Court Opinion

ID: 6602419
Source: CourtListenerOpinion
Date Created: 2022-07-20 20:08:55.724386+00
Date Added: 2024-06-11T15:58:03.763326
License: Public Domain

Ryan, C. J.
This was one of the kindred causes argued and decided with Marsh v. Supervisors, 42 Wis., 502. When we ruled in that case that no allowance should be taxed for any of the printed cases, we were under the belief that the same objection applied to them all. So far as this particular appeal is concerned, it now appears that we were mistaken; that the printed case here was unobjectionable, and was guilty only of being found in bad company. As the mistake was our own, we feel the greater regret that this application comes too late to correct it.

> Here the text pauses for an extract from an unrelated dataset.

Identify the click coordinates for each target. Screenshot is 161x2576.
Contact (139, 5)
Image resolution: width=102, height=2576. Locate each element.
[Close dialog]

Where an error arises in the taxation of costs by mere mistake of the clerk, it is not necessary here, and we are not prepared, to say that the taxation may not remain within the power of the court, after jurisdiction of the appeal has ceased *255by the statute, or even after the term. But here the mistake is not the mistake of the clerk. The clerk strictly followed the direction of the court, in a matter, on which the mind of the court expressly acted, as expressly as upon the judgment of the appeal itself.. The thirty days’ jurisdiction of the appeal, after judgment, and the term of judgment, had both passed before this appeal from the clerk’s taxation was taken. And, under all the cases, we are now powerless to correct our own mistake. We are, therefore, reluctantly compelled to hold that we have lost all authority to review the clerk’s taxation, because we have lost all jurisdiction to review our own error governing the taxation.